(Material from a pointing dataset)
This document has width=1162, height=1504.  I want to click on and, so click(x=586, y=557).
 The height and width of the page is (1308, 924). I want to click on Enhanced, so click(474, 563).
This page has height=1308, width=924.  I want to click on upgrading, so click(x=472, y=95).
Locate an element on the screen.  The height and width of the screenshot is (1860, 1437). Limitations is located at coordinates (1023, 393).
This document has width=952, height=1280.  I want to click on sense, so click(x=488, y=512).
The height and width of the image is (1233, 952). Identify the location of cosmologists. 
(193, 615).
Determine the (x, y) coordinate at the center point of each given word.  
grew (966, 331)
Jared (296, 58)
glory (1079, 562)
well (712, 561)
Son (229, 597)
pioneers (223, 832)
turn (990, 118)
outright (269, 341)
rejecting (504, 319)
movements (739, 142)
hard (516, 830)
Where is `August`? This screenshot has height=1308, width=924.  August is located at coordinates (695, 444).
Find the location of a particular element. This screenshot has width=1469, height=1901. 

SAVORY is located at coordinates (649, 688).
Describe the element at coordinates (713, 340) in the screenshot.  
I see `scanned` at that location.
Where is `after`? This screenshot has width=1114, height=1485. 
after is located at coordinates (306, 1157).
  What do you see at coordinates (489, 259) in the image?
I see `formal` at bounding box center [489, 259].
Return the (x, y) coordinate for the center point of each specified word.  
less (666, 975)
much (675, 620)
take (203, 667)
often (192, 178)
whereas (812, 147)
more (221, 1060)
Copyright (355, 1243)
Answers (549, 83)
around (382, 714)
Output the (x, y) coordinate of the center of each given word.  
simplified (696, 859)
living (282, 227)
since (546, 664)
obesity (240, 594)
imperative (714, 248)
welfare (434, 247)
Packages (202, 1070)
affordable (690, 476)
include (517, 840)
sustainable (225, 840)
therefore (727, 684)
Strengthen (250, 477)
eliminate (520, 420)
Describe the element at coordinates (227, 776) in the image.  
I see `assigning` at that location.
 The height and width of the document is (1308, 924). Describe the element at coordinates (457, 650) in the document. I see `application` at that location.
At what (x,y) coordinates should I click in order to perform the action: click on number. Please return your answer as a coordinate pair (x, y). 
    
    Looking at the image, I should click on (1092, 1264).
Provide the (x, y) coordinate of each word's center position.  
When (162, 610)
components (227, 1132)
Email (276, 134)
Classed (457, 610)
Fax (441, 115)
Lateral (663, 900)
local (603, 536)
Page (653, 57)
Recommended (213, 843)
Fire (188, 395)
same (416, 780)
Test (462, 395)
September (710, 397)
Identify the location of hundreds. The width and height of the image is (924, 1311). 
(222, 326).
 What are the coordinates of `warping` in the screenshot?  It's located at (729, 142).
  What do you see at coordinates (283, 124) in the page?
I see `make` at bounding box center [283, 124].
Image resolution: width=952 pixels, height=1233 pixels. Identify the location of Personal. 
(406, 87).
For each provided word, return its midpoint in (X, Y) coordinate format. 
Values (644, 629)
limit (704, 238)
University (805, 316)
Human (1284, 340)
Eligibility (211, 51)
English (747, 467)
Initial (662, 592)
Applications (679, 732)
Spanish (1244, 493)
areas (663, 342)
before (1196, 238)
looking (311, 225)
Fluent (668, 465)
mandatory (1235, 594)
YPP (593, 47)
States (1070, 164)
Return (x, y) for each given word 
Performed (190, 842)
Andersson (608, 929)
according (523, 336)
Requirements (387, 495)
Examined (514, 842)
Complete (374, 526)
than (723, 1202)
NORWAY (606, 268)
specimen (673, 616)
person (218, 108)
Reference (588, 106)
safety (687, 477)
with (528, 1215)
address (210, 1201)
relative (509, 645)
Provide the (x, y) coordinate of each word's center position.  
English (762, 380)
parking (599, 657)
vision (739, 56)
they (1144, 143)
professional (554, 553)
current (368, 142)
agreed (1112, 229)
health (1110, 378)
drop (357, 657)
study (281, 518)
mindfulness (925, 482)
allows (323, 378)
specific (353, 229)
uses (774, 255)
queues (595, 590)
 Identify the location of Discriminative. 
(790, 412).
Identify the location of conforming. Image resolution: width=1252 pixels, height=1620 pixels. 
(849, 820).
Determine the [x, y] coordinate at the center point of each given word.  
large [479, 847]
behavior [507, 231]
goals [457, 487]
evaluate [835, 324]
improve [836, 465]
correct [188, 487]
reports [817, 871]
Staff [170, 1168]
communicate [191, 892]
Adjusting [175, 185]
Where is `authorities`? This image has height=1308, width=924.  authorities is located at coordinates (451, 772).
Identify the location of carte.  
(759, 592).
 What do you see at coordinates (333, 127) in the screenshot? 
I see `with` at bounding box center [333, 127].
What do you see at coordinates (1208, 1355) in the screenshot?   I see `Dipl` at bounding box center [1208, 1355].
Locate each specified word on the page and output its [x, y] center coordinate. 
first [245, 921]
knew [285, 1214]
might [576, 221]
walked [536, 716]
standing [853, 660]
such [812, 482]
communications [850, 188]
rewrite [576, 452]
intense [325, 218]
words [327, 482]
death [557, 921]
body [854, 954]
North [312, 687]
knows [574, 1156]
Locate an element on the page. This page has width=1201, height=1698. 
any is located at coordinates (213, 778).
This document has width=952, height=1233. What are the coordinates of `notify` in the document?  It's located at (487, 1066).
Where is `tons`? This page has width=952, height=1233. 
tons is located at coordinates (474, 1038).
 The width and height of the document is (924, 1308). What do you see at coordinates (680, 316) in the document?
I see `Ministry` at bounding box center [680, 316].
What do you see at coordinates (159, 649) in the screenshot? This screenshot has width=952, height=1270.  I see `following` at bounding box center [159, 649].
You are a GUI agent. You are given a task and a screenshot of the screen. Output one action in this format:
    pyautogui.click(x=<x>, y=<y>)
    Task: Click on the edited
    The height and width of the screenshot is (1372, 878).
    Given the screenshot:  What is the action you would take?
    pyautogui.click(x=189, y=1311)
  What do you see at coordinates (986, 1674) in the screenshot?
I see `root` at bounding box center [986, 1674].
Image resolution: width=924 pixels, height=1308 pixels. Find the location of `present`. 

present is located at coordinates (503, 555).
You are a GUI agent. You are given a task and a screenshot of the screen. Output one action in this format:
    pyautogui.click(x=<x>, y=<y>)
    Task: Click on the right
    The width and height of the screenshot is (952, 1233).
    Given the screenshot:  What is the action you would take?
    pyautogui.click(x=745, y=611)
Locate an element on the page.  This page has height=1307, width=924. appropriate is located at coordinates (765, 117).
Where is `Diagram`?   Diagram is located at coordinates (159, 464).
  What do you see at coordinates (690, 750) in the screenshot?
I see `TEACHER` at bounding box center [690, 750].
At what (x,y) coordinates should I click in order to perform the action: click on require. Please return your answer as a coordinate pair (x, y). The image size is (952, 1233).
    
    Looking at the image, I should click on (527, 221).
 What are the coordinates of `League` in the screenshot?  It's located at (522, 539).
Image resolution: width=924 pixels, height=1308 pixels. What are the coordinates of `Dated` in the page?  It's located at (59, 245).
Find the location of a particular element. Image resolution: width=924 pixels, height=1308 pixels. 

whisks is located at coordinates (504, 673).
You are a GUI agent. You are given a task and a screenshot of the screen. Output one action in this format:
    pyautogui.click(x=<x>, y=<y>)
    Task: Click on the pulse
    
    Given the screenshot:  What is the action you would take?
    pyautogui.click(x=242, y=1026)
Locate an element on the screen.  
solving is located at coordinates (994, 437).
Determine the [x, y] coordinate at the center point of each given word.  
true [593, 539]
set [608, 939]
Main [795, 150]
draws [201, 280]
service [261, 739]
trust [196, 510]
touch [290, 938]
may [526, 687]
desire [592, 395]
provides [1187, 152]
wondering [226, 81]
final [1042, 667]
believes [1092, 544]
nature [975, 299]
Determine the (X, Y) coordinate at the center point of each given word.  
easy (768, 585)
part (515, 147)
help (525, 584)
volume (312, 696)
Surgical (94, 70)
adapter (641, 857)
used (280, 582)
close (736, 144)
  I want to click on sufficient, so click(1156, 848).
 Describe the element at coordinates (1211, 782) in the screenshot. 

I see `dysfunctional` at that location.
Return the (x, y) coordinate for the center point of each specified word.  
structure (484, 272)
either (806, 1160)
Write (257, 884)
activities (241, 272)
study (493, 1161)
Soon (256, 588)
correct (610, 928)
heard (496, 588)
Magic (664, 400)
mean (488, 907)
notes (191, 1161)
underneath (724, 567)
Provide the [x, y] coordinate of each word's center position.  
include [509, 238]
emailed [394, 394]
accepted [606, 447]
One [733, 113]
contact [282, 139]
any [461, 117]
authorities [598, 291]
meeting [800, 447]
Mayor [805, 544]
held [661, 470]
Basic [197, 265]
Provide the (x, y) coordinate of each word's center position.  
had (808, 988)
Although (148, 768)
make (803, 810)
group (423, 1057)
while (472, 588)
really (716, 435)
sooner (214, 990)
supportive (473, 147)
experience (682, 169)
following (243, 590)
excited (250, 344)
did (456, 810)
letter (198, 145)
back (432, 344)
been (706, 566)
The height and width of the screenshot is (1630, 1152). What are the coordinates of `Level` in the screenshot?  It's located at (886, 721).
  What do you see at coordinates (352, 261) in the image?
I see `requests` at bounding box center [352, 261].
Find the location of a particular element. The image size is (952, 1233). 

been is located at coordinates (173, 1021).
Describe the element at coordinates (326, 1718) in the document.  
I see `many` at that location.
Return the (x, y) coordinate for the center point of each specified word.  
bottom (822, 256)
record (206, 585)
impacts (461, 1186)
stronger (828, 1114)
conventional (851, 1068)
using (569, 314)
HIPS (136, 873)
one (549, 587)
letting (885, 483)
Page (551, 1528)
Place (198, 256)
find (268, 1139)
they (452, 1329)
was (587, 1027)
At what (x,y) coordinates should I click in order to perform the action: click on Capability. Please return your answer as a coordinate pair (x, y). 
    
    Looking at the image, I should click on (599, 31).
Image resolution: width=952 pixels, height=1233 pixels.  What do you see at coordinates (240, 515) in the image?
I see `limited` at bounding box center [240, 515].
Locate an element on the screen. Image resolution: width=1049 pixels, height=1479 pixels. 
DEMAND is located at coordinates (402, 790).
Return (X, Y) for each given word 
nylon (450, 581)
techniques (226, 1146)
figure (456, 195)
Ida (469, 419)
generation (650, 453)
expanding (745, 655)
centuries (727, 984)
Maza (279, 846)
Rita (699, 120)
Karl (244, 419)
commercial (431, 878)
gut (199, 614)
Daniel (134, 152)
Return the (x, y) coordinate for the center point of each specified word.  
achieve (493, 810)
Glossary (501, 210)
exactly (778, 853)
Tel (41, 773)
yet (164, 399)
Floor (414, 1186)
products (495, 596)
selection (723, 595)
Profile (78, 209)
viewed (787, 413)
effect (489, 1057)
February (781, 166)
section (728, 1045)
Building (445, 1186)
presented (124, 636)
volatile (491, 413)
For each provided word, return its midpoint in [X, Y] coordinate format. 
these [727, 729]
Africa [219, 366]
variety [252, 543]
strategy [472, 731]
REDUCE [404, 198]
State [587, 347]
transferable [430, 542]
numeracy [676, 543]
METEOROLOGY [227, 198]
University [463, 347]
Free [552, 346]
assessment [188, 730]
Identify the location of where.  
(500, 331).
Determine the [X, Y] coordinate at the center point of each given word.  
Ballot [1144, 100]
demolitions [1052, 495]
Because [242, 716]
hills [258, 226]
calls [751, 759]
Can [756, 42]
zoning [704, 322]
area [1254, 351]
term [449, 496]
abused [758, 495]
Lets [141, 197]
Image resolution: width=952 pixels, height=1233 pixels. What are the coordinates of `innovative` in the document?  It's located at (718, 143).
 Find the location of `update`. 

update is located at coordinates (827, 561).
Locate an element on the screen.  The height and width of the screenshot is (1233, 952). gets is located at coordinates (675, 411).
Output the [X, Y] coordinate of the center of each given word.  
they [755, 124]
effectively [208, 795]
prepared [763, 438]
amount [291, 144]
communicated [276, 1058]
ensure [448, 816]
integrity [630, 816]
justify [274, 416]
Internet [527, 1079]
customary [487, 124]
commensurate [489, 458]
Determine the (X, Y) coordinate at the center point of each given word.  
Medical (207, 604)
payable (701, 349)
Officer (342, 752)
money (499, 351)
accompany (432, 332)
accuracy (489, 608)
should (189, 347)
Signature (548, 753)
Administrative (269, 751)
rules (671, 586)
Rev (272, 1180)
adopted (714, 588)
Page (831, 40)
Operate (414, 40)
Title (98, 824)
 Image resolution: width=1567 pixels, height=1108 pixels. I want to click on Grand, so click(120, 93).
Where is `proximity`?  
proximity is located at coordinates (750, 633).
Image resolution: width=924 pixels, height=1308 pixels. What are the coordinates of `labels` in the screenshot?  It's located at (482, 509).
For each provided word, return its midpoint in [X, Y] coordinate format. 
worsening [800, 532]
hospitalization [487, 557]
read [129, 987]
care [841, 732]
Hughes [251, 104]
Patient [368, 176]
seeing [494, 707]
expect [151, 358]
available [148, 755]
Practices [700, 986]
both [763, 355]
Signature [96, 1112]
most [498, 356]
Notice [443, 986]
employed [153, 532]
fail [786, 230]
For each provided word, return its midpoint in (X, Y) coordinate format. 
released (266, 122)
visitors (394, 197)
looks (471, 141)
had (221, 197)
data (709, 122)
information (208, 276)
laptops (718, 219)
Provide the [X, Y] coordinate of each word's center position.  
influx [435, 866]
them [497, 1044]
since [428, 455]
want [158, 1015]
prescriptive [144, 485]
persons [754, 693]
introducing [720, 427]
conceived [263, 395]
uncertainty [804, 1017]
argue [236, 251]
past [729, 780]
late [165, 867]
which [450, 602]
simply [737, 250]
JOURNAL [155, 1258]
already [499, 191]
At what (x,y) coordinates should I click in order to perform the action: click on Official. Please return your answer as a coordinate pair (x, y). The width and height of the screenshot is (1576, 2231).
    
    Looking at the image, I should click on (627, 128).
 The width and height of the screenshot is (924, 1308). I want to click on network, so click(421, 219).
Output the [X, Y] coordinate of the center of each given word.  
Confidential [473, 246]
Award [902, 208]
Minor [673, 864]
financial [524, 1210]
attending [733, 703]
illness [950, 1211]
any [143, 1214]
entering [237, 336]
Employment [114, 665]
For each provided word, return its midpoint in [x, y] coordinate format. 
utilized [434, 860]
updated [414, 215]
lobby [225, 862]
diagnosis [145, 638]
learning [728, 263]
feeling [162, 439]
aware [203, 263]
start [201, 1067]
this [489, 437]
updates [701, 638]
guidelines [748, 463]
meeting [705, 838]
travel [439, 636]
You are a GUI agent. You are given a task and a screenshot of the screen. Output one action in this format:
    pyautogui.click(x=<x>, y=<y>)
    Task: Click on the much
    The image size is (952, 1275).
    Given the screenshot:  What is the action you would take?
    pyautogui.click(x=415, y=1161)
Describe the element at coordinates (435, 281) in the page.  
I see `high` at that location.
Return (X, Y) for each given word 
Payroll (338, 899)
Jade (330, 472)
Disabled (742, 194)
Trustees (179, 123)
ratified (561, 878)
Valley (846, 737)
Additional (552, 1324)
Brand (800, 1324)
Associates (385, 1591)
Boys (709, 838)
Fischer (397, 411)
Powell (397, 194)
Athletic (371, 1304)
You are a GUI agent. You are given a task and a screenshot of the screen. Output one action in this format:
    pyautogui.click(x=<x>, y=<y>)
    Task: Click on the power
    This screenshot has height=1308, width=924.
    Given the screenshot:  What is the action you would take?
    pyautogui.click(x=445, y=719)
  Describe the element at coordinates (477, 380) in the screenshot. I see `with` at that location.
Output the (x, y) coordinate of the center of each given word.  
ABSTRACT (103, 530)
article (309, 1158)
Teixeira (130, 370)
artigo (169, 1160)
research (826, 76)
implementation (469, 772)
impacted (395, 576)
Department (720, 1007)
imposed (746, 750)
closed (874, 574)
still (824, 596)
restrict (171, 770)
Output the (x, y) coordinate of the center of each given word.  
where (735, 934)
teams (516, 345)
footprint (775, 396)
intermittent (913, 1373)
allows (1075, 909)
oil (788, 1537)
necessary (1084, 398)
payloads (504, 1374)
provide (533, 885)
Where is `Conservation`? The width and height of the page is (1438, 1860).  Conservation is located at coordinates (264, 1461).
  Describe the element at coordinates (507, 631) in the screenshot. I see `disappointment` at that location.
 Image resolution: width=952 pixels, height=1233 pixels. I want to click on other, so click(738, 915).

PROBLEM TO SOLVE: Can you reproduce the material above word for word, beginning with its first line and stopping after the line that contains "SAVORY is located at coordinates (649, 688)."?

THE ANSWER:
This document has width=1162, height=1504.  I want to click on and, so click(x=586, y=557).
 The height and width of the page is (1308, 924). I want to click on Enhanced, so click(474, 563).
This page has height=1308, width=924.  I want to click on upgrading, so click(x=472, y=95).
Locate an element on the screen.  The height and width of the screenshot is (1860, 1437). Limitations is located at coordinates (1023, 393).
This document has width=952, height=1280.  I want to click on sense, so click(x=488, y=512).
The height and width of the image is (1233, 952). Identify the location of cosmologists. 
(193, 615).
Determine the (x, y) coordinate at the center point of each given word.  
grew (966, 331)
Jared (296, 58)
glory (1079, 562)
well (712, 561)
Son (229, 597)
pioneers (223, 832)
turn (990, 118)
outright (269, 341)
rejecting (504, 319)
movements (739, 142)
hard (516, 830)
Where is `August`? This screenshot has height=1308, width=924.  August is located at coordinates (695, 444).
Find the location of a particular element. This screenshot has width=1469, height=1901. 

SAVORY is located at coordinates (649, 688).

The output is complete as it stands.